>> begin Provided data

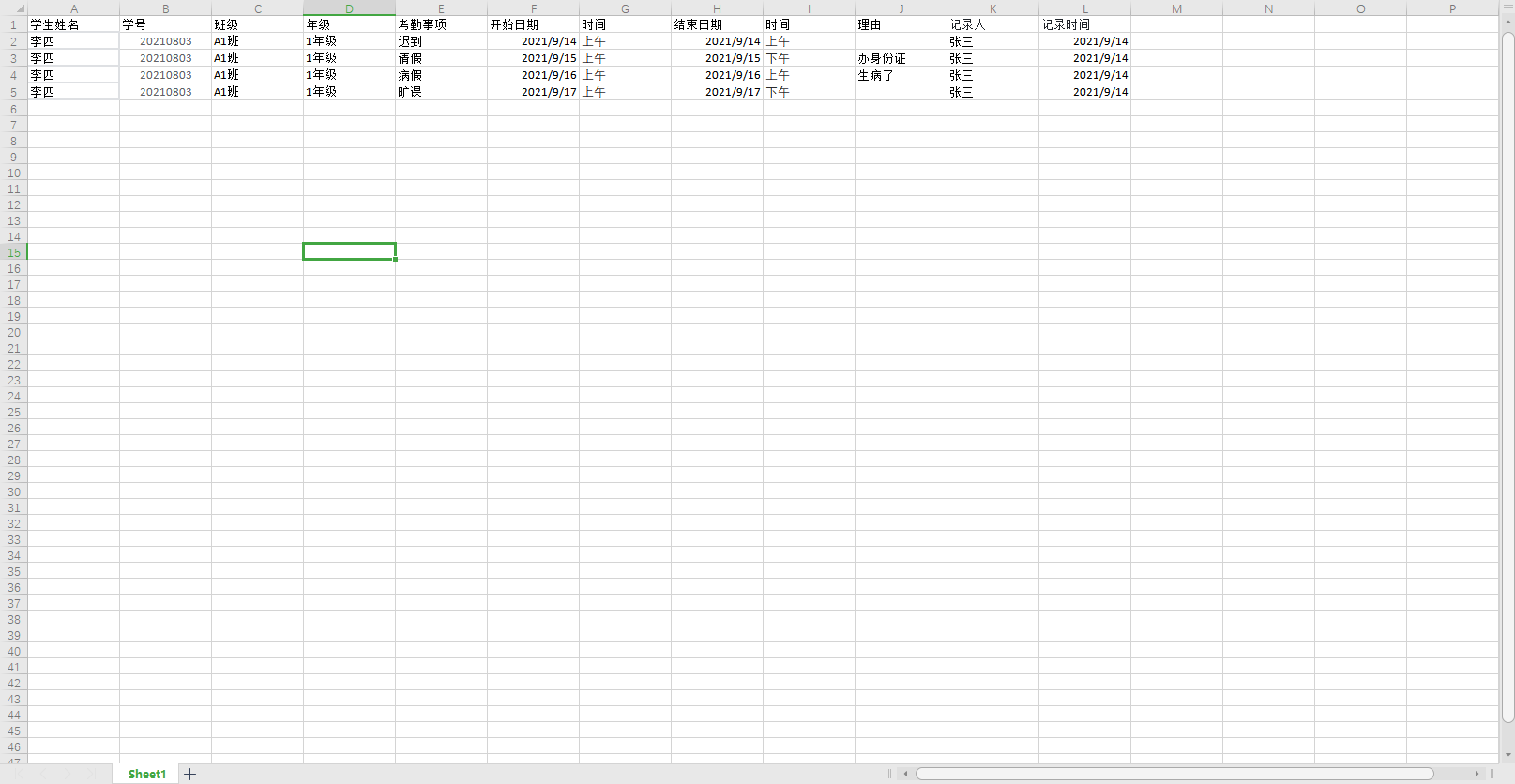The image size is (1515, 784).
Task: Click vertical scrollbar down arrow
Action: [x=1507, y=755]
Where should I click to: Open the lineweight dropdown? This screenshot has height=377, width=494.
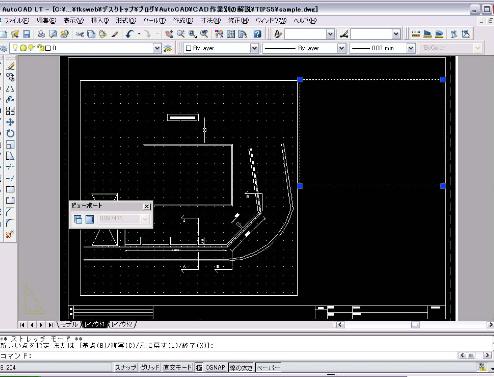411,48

>> end Provided data

Rewrite these rows with "lineweight dropdown" replaced by "line width menu" and everything else unchanged. Leave the pictures out.

The image size is (1515, 784).
Task: Click vertical scrollbar down arrow
Action: [x=1507, y=755]
Where should I click to: Open the line width menu? This screenshot has height=377, width=494.
411,48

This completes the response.